On January 27, 2006, the Board of Directors (the “Board”) of Hastings Entertainment, Inc. (the “Company”), upon the recommendation of the Compensation Committee of the Board, unanimously approved the acceleration of the vesting date of all outstanding and unvested options issued on or before January 27, 2006, under all current stock option plans, effective the same day.
The table below summarizes the outstanding options subject to accelerated vesting.
Summary of Options Subject to Acceleration
                 
    Aggregate number of shares   Weighted average
    to receive accelerated vesting   exercise price per share
Board of Directors
    80,480     $ 5.29  
Executive officers
    292,279     $ 5.06  
All other employees
    214,850     $ 4.88  
Total (1)
    587,609     $ 5.03  
 
(1)   The accelerated options represent 37% of the Company’s currently outstanding stock options.
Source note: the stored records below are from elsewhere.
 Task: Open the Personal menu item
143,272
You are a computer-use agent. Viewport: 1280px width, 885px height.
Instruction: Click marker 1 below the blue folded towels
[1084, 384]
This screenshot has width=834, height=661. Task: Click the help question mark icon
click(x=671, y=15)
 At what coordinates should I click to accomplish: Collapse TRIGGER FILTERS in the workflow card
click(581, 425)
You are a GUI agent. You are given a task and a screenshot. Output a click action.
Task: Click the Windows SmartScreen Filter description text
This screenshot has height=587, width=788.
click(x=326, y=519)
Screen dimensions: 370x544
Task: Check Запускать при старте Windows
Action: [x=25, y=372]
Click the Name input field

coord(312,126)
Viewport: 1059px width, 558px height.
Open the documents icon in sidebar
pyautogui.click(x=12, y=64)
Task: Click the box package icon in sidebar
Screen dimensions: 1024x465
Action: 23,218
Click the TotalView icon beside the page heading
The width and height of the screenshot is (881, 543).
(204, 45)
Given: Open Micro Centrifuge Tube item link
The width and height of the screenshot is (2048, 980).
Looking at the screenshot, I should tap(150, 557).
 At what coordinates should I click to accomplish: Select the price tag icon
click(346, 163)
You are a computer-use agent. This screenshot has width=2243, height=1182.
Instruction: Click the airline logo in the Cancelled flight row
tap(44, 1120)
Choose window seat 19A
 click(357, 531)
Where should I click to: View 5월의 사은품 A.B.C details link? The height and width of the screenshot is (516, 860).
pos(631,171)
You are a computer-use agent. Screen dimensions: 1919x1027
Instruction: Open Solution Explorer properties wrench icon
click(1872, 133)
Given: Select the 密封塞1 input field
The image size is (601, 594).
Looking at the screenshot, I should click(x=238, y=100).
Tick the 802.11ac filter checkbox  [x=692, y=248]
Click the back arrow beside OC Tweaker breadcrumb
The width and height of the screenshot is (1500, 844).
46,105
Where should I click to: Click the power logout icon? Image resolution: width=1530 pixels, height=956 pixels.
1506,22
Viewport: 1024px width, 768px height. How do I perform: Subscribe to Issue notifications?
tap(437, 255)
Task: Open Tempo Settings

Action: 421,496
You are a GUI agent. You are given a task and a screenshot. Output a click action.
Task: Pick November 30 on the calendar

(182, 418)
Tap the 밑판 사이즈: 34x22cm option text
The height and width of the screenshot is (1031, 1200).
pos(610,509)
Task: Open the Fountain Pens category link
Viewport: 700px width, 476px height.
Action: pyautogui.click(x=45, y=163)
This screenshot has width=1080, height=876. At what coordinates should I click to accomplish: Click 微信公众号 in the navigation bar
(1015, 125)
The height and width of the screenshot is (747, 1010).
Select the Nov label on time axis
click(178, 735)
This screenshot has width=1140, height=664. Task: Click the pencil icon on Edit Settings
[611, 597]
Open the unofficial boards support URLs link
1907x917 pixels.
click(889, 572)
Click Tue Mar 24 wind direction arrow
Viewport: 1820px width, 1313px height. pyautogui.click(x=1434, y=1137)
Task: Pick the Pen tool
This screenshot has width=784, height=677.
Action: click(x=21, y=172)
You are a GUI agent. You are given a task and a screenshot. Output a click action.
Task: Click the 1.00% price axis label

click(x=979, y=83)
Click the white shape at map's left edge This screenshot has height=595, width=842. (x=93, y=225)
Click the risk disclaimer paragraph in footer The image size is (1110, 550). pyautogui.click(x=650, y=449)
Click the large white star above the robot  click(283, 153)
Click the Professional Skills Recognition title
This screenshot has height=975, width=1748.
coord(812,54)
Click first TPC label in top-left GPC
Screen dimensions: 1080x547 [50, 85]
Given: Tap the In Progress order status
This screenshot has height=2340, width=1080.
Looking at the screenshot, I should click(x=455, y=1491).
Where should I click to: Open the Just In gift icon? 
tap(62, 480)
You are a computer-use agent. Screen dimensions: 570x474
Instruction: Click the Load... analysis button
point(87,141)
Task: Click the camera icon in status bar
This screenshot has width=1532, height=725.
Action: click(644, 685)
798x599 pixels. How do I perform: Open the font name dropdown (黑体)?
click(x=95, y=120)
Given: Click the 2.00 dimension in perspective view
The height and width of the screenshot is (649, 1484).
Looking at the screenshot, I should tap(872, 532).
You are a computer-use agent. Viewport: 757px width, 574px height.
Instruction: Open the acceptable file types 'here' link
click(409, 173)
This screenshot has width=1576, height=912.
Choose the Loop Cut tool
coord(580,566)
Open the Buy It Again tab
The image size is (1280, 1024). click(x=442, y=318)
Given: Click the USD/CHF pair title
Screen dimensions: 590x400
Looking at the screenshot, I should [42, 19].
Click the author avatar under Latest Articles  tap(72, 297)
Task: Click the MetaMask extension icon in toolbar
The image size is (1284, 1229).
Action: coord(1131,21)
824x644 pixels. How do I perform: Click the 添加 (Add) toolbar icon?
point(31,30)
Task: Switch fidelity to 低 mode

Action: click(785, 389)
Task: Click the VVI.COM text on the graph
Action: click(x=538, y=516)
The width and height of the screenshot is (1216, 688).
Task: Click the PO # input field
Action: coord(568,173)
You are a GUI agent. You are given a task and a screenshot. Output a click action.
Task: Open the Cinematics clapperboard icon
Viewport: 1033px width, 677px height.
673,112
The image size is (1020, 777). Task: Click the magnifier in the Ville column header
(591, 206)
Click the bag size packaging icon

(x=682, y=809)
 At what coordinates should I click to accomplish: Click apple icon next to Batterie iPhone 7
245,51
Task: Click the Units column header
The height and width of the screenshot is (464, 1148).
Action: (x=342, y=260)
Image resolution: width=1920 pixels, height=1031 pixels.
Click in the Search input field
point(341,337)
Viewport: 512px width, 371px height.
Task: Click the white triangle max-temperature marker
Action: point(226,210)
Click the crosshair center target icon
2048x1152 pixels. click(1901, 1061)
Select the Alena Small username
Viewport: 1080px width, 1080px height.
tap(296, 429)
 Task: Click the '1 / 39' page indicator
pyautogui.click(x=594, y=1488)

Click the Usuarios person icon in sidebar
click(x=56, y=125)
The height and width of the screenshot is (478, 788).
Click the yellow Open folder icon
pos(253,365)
The Company believes that the decision to accelerate the vesting of these options, many of which have exercise prices that are higher than the Company’s current stock price, will give employees increased performance incentives and will enhance current retention. The Company also implemented the acceleration program to eliminate non-cash compensation expense that would have to be recorded in future periods following the Company’s adoption of Financial Accounting Standards Board Statement No. 123, “Share Based Payment (revised 2004),” (FAS 123R) in the first quarter of fiscal 2006. FAS 123R requires recognizing compensation cost for any unvested stock options at the date of adoption over the remaining requisite service period of the options. Currently, the Company accounts for options using the intrinsic value method of accounting prescribed by Accounting Principles Board Opinion 25, “Accounting for Stock Issued to Employees” and provides footnote disclosure of the compensation expense associated with the stock options.
The future expense that will be eliminated as a result of the option acceleration program is estimated to be approximately $969,000, net of income taxes, over a period of five years during which the options would have vested.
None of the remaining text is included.